§ **Passage given**
1 CORINTHIANS 7:35 – And this I say for your own profit, not that I may put a leash on you, but for what is proper, and that you may serve the Lord without distraction.
THEME OF THE DAY. UNPLUGGED. Before we move on in today’s nugget, please go back and read the scripture and ponder the last five words particularly – “serve the Lord without distraction.” One more thing before we move on . . . think about the distractions in our lives. This might take a little time. The list is long. And still one more thing before we move on . . . if we take time to really think this through, we would conclude that a significant cause of having a spiritual life that is struggling and too often seems “unreal” and barren is the way too many distractions in our lives. In the spiritual realm, distractions do serious damage in a couple of ways. Distractions keep us from unhurried and uninterrupted time with the Lord in prayer and Word. And where unhurried and uninterrupted time with the Lord in prayer and Word is absent so is a vital Christian life and experience with Him. Next, distractions, if not fought against, will develop a short mental attention span. Distractions cripple us from the lost discipline of spiritual meditation. We are a growing society of mindlessness producing an inability to think long and deep on important areas of vital Christianity like doctrine, theology and God.
As I mentioned in the opening paragraph, distractions in life are many, but I think one very high on the list, maybe on the top of the list in many Christian lives, is technology and that primarily the internet, personal computers, and phones. As much as a blessing is the information age with the ability to “manage” life on a phone, and communicate via text and messenger almost instantaneously, the “blessing” has significant consequences. And this “revelation” came to me with a recent trip to West Virginia. I became “unplugged”. I happened to spend six days in places where I had no cell phone service or access to the internet. Was it hard? Honestly, yes, for about a day, but then it became refreshing, even liberating, but it also taught me lessons I needed. Here are a couple learned from being “unplugged” for nearly a week.

§ **Data lines**

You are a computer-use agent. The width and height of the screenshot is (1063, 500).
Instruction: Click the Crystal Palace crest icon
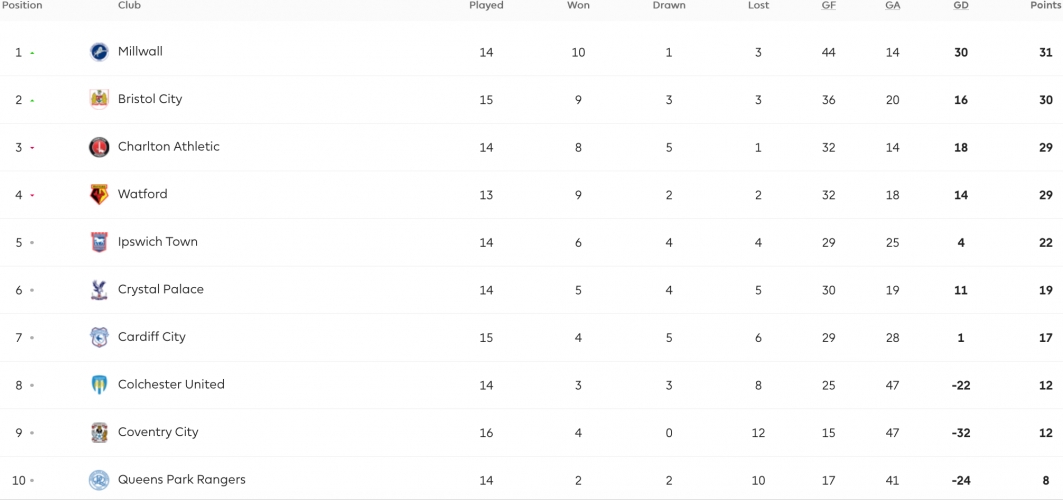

§ **Work required**
Sum up the devotional on distractions in two sentences. The listing has no role in this exercise.

§ **Answer to the exercise**
Drawing on 1 Corinthians 7:35, the devotional argues that distractions damage spiritual life by keeping people from unhurried, uninterrupted time with the Lord in prayer and Word and by shortening their attention span, which cripples spiritual meditation. The writer names technology, mainly the internet, personal computers, and phones, as one of the biggest distractions, and describes six days without cell service or internet in West Virginia that were hard for about a day but then became refreshing and taught needed lessons.